Por: Rafaela Randello

Nadie lo supo al principio. Ni siquiera las hermanas del convento. En un rincón silencioso de la capilla de Rue du Bac, una joven novicia acababa de recibir un encargo de la misma Virgen Maria.

Era noviembre de 1830. Catalina laboure había visto a la Virgen. Solo dio una orden clara, breve, definitiva: “Haz acuñar una medalla según este modelo. Las personas que la lleven con confianza recibirán grandes gracias.”

Eso fue todo. Catalina no sabía qué hacer con eso, ya que solo era una novicia. No tenía voz ni poder. Pero habló con su confesor, el padre Aladel, y repitió palabra por palabra lo que había visto y finalmente en 1832, se acuñaron las primeras medallas.

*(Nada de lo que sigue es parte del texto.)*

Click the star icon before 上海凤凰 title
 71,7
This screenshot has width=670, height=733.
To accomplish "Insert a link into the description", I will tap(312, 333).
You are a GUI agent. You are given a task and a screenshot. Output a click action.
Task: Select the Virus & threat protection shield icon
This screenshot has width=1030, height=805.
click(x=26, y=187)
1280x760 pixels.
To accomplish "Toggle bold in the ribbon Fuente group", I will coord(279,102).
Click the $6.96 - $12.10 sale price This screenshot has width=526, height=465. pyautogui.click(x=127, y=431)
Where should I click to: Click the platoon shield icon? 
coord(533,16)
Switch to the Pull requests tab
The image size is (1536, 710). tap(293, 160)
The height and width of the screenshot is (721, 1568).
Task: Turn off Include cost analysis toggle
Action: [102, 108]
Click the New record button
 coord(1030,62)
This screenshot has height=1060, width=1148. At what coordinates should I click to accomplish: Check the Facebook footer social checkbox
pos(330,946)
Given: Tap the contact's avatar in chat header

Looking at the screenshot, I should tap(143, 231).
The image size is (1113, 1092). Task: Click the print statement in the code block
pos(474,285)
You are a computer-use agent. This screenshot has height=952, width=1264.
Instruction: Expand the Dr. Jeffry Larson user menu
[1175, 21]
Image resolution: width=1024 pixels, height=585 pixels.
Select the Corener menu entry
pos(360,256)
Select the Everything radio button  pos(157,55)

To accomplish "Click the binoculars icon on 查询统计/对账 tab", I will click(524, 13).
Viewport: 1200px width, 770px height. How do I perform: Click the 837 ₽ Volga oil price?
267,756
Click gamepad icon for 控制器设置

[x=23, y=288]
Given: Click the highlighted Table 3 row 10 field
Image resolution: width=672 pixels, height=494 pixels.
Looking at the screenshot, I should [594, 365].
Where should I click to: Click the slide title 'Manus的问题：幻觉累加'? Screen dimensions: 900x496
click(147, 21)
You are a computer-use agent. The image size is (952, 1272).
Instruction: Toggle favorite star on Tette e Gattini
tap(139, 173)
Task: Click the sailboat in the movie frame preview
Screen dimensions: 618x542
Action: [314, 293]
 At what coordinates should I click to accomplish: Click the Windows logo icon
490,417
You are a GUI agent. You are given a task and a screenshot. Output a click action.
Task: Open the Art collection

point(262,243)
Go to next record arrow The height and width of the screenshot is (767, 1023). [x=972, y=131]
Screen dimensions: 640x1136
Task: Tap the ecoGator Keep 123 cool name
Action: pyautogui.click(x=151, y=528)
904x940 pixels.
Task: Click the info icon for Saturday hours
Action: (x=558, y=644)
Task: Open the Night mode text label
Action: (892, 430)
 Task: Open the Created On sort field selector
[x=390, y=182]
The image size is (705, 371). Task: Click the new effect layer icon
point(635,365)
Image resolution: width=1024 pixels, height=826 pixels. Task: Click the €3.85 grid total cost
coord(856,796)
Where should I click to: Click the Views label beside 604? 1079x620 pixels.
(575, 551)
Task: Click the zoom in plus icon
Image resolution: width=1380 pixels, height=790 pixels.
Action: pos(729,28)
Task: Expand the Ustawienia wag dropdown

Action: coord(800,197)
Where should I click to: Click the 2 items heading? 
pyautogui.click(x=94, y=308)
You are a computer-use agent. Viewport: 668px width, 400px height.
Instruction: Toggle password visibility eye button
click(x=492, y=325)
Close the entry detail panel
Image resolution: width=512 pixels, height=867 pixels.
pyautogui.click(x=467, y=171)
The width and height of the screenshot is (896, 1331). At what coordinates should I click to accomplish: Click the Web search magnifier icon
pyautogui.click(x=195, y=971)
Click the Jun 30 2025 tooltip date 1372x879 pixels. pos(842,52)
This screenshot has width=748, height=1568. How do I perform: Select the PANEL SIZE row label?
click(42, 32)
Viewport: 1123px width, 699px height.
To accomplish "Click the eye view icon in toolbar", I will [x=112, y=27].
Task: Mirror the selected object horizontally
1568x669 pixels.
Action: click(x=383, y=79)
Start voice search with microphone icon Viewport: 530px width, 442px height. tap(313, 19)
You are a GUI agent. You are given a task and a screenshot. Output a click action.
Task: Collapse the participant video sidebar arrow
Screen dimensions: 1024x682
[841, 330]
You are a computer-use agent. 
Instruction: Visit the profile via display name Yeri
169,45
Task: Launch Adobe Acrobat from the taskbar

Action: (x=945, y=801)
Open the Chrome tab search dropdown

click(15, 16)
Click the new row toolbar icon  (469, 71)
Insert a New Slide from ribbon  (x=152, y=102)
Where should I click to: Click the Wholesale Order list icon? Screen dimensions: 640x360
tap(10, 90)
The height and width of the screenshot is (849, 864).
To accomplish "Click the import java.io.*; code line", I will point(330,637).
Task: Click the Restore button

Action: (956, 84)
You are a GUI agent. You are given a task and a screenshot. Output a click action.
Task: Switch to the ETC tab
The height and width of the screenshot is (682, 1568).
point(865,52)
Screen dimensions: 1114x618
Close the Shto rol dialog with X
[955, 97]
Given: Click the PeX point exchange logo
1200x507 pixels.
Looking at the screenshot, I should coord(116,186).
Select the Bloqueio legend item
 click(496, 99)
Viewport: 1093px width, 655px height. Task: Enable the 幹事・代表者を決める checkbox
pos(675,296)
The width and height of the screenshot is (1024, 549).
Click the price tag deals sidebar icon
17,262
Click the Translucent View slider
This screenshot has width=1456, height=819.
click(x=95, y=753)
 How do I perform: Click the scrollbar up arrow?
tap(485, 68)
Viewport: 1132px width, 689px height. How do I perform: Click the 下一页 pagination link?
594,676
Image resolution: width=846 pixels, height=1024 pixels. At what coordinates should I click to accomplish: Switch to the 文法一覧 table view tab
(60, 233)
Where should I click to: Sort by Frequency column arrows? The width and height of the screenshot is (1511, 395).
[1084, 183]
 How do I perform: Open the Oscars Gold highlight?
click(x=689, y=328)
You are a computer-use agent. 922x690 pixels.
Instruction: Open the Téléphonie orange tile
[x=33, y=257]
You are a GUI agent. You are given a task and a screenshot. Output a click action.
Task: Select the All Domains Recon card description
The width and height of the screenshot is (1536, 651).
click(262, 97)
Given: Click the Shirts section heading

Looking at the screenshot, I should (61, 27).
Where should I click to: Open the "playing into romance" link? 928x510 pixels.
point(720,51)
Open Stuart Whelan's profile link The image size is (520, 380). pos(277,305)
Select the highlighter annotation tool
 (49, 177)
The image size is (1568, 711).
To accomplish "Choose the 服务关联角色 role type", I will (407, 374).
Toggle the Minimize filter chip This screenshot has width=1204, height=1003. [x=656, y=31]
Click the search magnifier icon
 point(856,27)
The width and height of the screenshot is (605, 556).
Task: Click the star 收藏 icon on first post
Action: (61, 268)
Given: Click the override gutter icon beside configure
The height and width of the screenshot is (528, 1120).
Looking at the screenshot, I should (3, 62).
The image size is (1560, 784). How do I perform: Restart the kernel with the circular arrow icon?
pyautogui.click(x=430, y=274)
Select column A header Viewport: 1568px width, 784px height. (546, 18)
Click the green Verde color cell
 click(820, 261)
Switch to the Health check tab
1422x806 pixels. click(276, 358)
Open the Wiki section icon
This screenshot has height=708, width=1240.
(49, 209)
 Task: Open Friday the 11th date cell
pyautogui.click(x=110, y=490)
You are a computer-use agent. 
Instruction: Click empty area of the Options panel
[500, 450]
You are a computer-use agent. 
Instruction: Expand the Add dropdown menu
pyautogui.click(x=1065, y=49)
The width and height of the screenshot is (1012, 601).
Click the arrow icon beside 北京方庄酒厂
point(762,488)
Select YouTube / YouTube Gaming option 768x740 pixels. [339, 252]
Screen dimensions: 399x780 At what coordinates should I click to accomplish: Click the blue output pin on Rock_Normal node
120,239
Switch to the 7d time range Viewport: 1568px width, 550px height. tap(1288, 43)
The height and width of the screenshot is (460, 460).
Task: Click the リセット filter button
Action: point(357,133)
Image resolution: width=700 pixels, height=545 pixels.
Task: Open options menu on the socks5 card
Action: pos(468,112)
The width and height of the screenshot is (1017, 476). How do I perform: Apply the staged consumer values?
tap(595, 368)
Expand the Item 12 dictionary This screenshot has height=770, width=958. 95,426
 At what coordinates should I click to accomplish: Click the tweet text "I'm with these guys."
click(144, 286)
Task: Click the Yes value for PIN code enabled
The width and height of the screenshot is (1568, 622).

Mientras tanto, París fue golpeada por una epidemia de cólera. La gente moría en las calles y no había hospitales suficientes. Las Hijas de la Caridad empezaron a repartir la medalla entre los enfermos. Y algo sucedió. Algunos sanaban. Otros no enfermaban. Otros morían en paz, aferrados a ese pequeño óvalo de metal que parecía llevar en sí mismo una promesa más fuerte que la enfermedad. Sin que nadie lo planeara, la medalla empezó a circular como si tuviera vida propia.

Ya no se la llamaba “la medalla”. El pueblo le dio un nuevo nombre: la Medalla Milagrosa. En 1834 ya circulaban más de dos millones. En 1839, más de diez millones. En pocos años, la pequeña imagen de María de pie sobre el mundo, con la oración grabada en su contorno, había cruzado océanos y atravesado continentes. 

Mientras tanto, Catalina seguía en silencio. Nunca dijo que era ella. Nunca quiso aparecer. Siguió su vida como Hija de la Caridad, atendiendo ancianos, lavando suelos, rezando en la misma capilla donde había visto a la Virgen. Murió en 1876. Solo entonces se supo la verdad. Solo entonces se reveló que esa mujer, sin nombre durante décadas, había sido el canal por el cual Dios había hecho brotar una devoción que aún hoy sigue viva.